The bull case and the bear case both run through Jakarta. The upside is straightforward: if quotas stay tight, if HPAL plants keep curtailing on acid shortages, and if the DSI export channel disrupts flow, the deficit deepens and prices grind higher. The downside is equally a policy story. Indonesia has reversed course before, and the levers that created the squeeze can be loosened just as quickly. If RKAB allocations are revised upward, if ore imports rise to plug the feedstock gap, or if the HPM domestic pricing reference is softened, the 2026 deficit could shrink or disappear with little warning. As one widely cited analysis put it, Indonesian policy is the key upside risk to supply, but it is a symmetric risk, and the same hand that giveth can taketh away. That two-sidedness is exactly why a durable risk premium, rather than a one-way bet, is the rational posture.

What it means for the trade

For physical buyers and refiners, the immediate priority is feedstock and acid security. The vulnerability of HPAL economics to Middle Eastern sulphur is no longer a tail risk to be noted in an appendix; it is a live exposure that belongs in procurement planning, with diversified acid sourcing and inventory buffers treated as insurance rather than cost. Battery-chain buyers reliant on Indonesian MHP and MSP should stress-test their supply against a scenario in which Indonesian intermediate output falls by double digits for two or three quarters, and should be asking suppliers hard questions about acid contracts and contingency.

For trading houses, the DSI regime is a direct threat to the margin model that has underpinned Indonesian commodity flow. The spread between domestic purchase prices and international benchmarks, the logistics-and-blending margin, is precisely what the state intends to capture. Counterparty diligence on Indonesian volume now has to include a new question that did not exist a year ago: what happens when your counterparty is a state entity with no trading history and a sovereign step-in clause hanging over the offtake?

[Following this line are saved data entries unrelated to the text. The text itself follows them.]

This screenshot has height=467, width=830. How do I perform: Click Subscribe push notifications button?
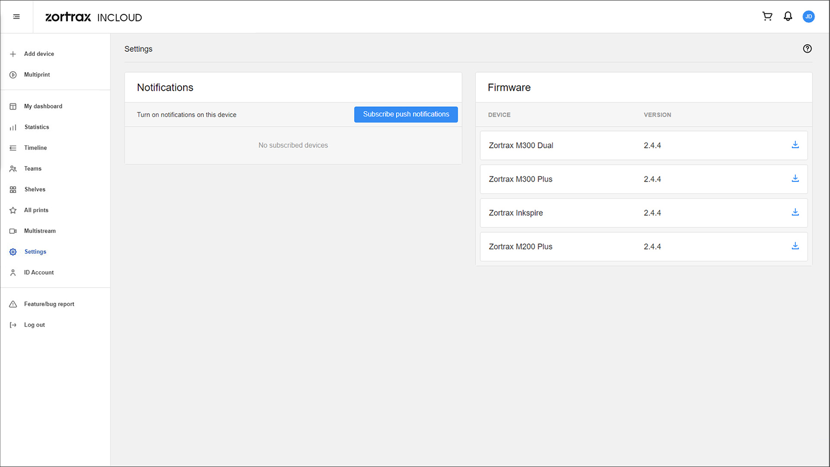[x=406, y=114]
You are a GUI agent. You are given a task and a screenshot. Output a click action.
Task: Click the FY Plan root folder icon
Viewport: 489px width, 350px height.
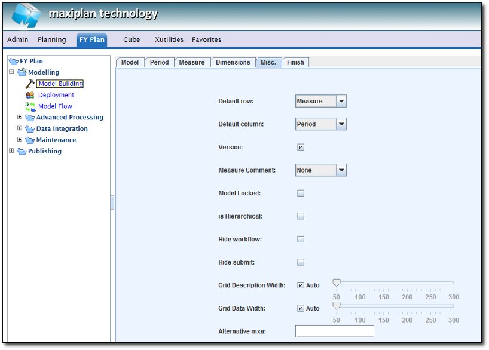pyautogui.click(x=13, y=61)
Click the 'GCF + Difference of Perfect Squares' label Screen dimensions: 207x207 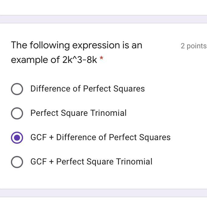pyautogui.click(x=100, y=137)
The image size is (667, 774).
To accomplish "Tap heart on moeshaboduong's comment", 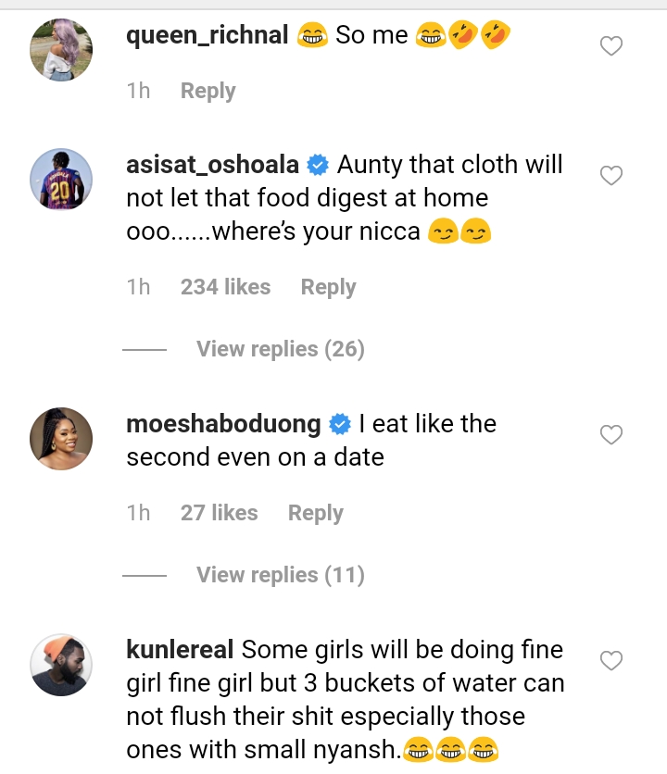I will (611, 434).
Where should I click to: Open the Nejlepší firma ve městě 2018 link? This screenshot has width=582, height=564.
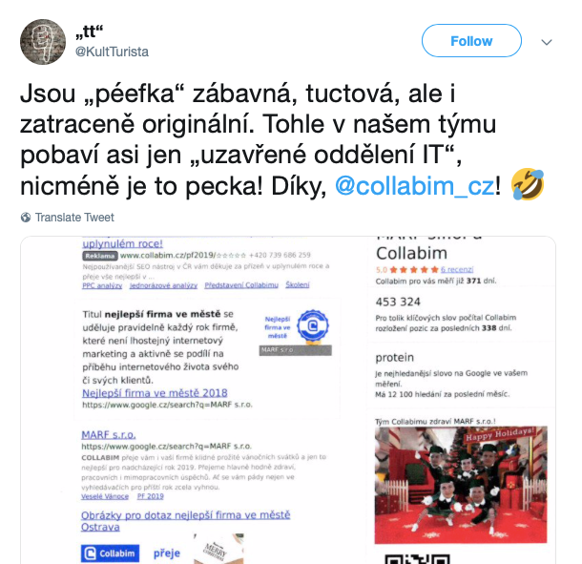pos(155,393)
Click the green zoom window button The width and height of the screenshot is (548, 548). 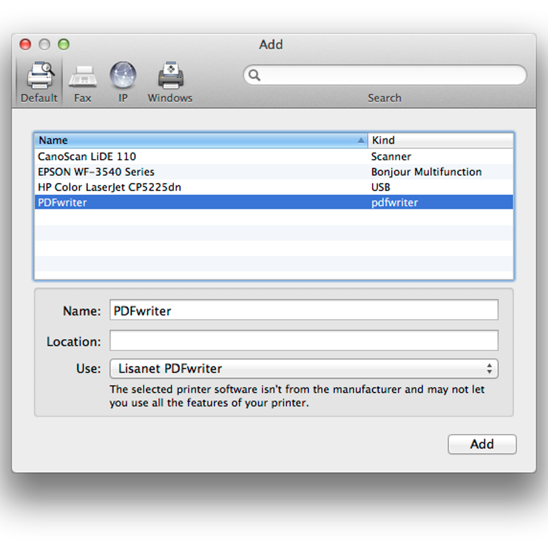(x=63, y=44)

For project finance, that sovereign step-in risk has migrated from an emerging-markets footnote to a standard covenant question, and Indonesian project debt is likely to reprice at its next refinancing window.

The wider signal is about contagion. A working DSI prototype (a resource-rich, fiscally motivated government inserting itself as sole exporter to capture trader margin) is a template other producers are watching. The Democratic Republic of the Congo, Guinea, Chile and Zimbabwe have all been mentioned as candidates for variations on the theme. Whether 2026 is remembered as an Indonesian idiosyncrasy or the opening move of a broader resource-nationalism cycle will depend in part on three near-term signals worth tracking: the first DSI tender or contract execution, which will reveal whether the entity can actually trade the volumes it controls; the trajectory of any WTO challenge, with Japan and the European Union the most likely complainants; and the first copycat announcement from a peer jurisdiction.

Conclusion

The nickel market has spent five years being defined by what Indonesia could produce. In 2026 it is being defined by what Indonesia chooses to allow, and by a war thousands of miles away that controls the sulphur its refineries cannot run without. The projected deficit is small in tonnes but large in meaning: it marks the moment the market stopped treating Indonesian supply as a given. For tariff and trade-policy practitioners, the lesson is that export controls, production quotas and state export monopolies are no longer peripheral risks to a commodity thesis; in nickel, they are the thesis. The prudent stance is neither to assume the squeeze is permanent nor to bet on a swift Indonesian reversal, but to price the uncertainty itself, because in this market, uncertainty is the one input Jakarta is supplying without restriction.